• [Exercise requirements]:
Each entry needs to be reproduced exactly as it is.

• [Data for this task]:
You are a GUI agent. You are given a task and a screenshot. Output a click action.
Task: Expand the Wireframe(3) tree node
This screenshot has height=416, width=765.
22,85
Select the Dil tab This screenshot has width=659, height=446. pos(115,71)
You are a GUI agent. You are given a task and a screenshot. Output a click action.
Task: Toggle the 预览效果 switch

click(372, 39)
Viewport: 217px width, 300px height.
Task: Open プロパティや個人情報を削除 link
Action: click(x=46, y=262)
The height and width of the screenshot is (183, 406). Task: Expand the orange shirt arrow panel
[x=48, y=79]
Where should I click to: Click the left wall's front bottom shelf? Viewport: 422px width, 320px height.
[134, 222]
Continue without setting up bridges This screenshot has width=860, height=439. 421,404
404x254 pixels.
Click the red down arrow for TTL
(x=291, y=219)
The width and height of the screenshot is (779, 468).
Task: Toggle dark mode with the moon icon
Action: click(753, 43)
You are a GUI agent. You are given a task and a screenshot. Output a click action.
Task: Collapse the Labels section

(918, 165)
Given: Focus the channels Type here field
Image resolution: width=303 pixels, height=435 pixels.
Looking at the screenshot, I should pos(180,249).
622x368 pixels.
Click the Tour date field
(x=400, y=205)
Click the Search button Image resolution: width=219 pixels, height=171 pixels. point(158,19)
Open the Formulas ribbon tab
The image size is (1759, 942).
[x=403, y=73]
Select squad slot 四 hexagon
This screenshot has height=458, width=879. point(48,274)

• [Result for this task]:
You are a GUI agent. You are given a task and a screenshot. Output a click action.
Task: Expand the Wireframe(3) tree node
This screenshot has height=416, width=765.
22,85
Select the Dil tab This screenshot has width=659, height=446. pos(115,71)
You are a GUI agent. You are given a task and a screenshot. Output a click action.
Task: Toggle the 预览效果 switch

click(372, 39)
Viewport: 217px width, 300px height.
Task: Open プロパティや個人情報を削除 link
Action: click(x=46, y=262)
The height and width of the screenshot is (183, 406). Task: Expand the orange shirt arrow panel
[x=48, y=79]
Where should I click to: Click the left wall's front bottom shelf? Viewport: 422px width, 320px height.
[134, 222]
Continue without setting up bridges This screenshot has width=860, height=439. 421,404
404x254 pixels.
Click the red down arrow for TTL
(x=291, y=219)
The width and height of the screenshot is (779, 468).
Task: Toggle dark mode with the moon icon
Action: click(753, 43)
You are a GUI agent. You are given a task and a screenshot. Output a click action.
Task: Collapse the Labels section

(918, 165)
Given: Focus the channels Type here field
Image resolution: width=303 pixels, height=435 pixels.
Looking at the screenshot, I should pos(180,249).
622x368 pixels.
Click the Tour date field
(x=400, y=205)
Click the Search button Image resolution: width=219 pixels, height=171 pixels. point(158,19)
Open the Formulas ribbon tab
The image size is (1759, 942).
[x=403, y=73]
Select squad slot 四 hexagon
This screenshot has height=458, width=879. point(48,274)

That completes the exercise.